Document passage =
=== Begin Enclosure ===
Chinese and American ride-hailers are surging across southern Asia.
Uber’s growth in the Asian taxi-hailing market is under threat after Chinese rivals Didi Kuaidi joined a $350m investment into South East Asian competitor GrabTaxi on Wednesday.
Under the plans GrabTaxi, which is also being backed by sovereign wealth fund the Chinese Investment Corporation in the round, will expand bike and private vehicle hiring services recently rolled out in Thailand, Indonesia and Vietnam.
However the company denied it was plotting an outright sale to Didi Kuaidi, with GrabTaxi’s operations in six markets – all of which are served by Uber – complementing the Chinese firm’s dominance of China.
"That’s not on the cards at the moment," Cheryl Goh, a spokesperson for the company, told the Financial Times. "We have a good relationship."
Whilst Didi Kuaidi pushes into South East Asia, Uber announced a deal with Indian conglomerate Tata Capital which could land the San Franciscan firm some $100m (£64m) and the opportunity to exploit its backers extensive network in the country.
=== End Enclosure ===
Data under study =
=== Begin Enclosure ===
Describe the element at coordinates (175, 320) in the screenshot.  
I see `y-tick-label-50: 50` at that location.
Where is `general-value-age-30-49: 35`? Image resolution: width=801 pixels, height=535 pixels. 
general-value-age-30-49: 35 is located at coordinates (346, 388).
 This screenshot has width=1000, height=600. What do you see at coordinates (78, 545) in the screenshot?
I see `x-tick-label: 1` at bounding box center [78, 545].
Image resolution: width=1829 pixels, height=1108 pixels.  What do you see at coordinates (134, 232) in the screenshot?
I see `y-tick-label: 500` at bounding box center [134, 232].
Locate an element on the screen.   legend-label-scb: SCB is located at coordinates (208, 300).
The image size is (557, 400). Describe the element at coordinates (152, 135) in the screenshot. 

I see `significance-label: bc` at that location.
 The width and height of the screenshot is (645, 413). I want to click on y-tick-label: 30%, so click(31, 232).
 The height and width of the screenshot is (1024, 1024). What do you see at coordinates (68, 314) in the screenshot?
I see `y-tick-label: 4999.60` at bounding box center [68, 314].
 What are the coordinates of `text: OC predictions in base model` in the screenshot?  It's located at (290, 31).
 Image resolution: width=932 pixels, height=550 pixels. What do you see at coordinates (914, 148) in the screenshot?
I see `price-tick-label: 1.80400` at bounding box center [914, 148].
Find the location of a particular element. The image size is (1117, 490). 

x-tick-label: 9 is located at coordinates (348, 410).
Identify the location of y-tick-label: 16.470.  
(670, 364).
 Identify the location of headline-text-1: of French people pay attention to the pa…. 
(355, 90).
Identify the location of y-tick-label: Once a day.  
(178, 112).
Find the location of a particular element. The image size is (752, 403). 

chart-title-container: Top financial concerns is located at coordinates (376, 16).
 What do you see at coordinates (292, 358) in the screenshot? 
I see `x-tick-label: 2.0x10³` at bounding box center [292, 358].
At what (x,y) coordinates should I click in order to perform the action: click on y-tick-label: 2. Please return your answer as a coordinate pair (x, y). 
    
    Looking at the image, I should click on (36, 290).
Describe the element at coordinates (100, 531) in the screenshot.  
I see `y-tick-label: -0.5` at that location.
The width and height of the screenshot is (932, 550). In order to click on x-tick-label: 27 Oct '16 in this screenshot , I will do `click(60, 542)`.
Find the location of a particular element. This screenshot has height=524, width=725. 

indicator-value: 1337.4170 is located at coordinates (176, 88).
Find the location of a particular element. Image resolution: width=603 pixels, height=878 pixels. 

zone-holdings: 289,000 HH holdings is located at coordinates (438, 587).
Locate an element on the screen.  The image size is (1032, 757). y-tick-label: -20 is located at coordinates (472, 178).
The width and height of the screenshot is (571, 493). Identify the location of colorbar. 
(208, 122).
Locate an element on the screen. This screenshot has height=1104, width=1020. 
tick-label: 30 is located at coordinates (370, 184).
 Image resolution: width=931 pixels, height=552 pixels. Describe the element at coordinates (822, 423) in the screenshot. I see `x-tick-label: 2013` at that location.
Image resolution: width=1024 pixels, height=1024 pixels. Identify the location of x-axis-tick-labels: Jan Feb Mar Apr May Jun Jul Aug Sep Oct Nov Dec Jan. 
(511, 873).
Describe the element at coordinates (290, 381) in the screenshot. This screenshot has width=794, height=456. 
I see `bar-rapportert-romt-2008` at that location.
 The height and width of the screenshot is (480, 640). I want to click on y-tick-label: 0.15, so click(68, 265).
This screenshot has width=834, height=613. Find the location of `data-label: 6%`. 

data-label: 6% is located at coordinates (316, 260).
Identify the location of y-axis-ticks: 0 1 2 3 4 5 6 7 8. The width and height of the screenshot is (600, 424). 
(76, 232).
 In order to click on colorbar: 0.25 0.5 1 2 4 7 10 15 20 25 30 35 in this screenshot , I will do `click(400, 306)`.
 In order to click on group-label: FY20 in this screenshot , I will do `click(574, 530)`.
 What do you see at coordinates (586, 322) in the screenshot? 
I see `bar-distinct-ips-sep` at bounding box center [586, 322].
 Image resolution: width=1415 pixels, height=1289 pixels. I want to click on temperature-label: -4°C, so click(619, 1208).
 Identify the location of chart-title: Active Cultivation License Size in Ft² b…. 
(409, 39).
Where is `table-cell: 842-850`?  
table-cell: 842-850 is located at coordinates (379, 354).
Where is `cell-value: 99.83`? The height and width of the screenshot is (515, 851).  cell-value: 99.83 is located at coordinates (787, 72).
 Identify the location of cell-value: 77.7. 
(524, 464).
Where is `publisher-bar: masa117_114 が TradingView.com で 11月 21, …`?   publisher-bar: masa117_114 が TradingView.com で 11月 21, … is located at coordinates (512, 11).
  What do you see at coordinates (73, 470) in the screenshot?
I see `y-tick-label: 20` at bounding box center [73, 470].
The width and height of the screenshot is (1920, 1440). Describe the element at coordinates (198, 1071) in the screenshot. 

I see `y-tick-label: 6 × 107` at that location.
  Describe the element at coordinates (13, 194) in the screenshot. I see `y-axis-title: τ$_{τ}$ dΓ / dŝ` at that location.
=== End Enclosure ===
Questions on the material =
a - Answer these about the ride-hailing article:
(i) How large is the investment round that Didi Kuaidi joined?
(ii) How many markets does GrabTaxi operate in?
(iii) Which Indian conglomerate did Uber announce a deal with?
b - Output the ride-hailing article's text word for word, starting at "Whilst Didi Kuaidi" and ending at "in the country.".

Solutions to the problems =
a -
(i) $350m
(ii) Six
(iii) Tata Capital

b -
Whilst Didi Kuaidi pushes into South East Asia, Uber announced a deal with Indian conglomerate Tata Capital which could land the San Franciscan firm some $100m (£64m) and the opportunity to exploit its backers extensive network in the country.